_Required action_
Wherever the string "agent" shows up in the material below, copy that line.

- - -

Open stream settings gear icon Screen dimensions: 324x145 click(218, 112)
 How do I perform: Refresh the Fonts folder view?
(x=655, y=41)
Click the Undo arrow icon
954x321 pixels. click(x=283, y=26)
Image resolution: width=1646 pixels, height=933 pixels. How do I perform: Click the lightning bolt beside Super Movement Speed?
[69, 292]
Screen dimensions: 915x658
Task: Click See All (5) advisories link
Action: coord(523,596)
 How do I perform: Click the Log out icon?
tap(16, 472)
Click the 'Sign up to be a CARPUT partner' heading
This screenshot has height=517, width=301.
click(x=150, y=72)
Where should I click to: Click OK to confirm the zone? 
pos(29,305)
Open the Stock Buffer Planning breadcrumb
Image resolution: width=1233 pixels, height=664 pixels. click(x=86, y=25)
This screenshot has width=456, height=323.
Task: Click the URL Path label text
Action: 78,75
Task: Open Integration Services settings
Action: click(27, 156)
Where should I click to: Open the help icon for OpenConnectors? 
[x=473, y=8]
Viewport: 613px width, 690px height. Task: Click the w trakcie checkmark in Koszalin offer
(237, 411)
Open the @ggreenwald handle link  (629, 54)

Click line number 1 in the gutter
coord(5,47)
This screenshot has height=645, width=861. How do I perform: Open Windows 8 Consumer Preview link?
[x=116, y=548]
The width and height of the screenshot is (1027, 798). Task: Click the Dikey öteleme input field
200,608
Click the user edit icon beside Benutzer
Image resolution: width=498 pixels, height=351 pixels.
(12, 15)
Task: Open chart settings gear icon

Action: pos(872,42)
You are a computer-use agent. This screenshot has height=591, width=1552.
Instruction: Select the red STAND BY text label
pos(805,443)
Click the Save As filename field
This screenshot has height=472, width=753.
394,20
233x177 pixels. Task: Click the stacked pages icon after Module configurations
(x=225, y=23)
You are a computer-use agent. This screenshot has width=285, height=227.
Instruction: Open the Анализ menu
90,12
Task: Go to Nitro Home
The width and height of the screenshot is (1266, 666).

- - -

_Exercise answer_
You are a computer-use agent. This screenshot has height=591, width=1552.
You are a computer-use agent. This screenshot has width=285, height=227.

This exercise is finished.